Childhood cancer in Scotland[1,941KB]: Incidence, mortality and survival data specific to children with cancer in Scotland (1975-1999).

Cancer in adolescents and young adults in Scotland, 1976-2000

A classification system for adolescents and young adults with cancer has recently been developed (Birch et al, 2002), and is summarised in Table 1.  This classification has been used to show incidence of and survival from cancer in adolescents and young adults in Scotland.
 
Almost 160 cancers arise in adolescents and young adults (aged 15-24 years) in Scotland every year (Table 2), accounting for approximately 0.7% of total (all ages) malignant neoplasms, excluding non-melanoma skin cancers (see notes).  Lymphomas account for the highest proportion of cancers in this age group, almost 24%. Carcinomas, germ cell tumours (mostly testicular), melanomas (mostly cutaneous) and leukaemia and lymphoma in total account for almost 80% of all cancers in this age group. 

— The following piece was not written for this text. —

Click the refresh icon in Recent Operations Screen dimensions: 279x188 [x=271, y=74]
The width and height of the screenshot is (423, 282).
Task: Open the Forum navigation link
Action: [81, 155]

The breakdown for adolescents and young adults diagnosed in 2000 is shown in Figure 1 for the most common cancers.  Overall, 62% of all cancers occur in the 20-24 year age group and 38% in the 15-19 year age group. 

The age-specific incidence rates (Table 3) show the same trend for all cancers combined, with higher incidence in the older age group, and they show that, overall, incidence is higher in males than females.  When looking at all cancers individually, for both sexes combined, leukaemia, CNS tumours, bone tumours and soft tissue sarcomas have a higher incidence rate in the younger age group, with the remaining cancers having a higher incidence in the older age group.  Incidence is higher in males than females for the majority of cancers except melanomas, carcinomas and miscellaneous specified tumours.

Incidence rates of all cancers combined in adolescents and young adults have increased over time (Table 4), rising from 178.3 to 237.4 per million population between the periods 1976-1980 and 1996-2000.  This increasing trend is seen for most of the individual cancer groups, although there has been a decrease in the incidence of the miscellaneous specified group.  The most striking increases in incidence are seen for germ cell tumours and melanoma.

One year observed survival from all cancers in adolescents and young adults has increased by 11%, from 81% for those diagnosed during 1976-1980 to 92% for those diagnosed during 1996-2000  (Table 5).  This increase is also generally apparent when cancers are examined individually, except for soft tissue sarcoma where one year survival has decreased (from 93% to 83%).  Overall, five year survival has increased by 19% (from 60% to 79%), and as with one year survival, five year survival has increased generally for each cancer group, with the exception of soft tissue sarcoma. 

Fluctuations in survival over time are likely to be explained, at least in part, by random variation due to small numbers of cases, but the apparent decrease in survival from soft tissue sarcoma seems to be explained by a change in case-mix, specifically an increase over time in the relative proportion of rhabdomyosarcomas which often have a very poor prognosis.  Note that unspecified malignant neoplasms (not otherwise specified) (group 10) are not shown in Table 5 due to small numbers of cases.

Reference:

Birch JM, Alston RD, Kelsey AM, Quinn MJ, Babb P and McNally RJQ (2002).  Classification and incidence of cancers in adolescents and young adults in England 1979-1997.  Br J Cancer; 87: 1267-1274.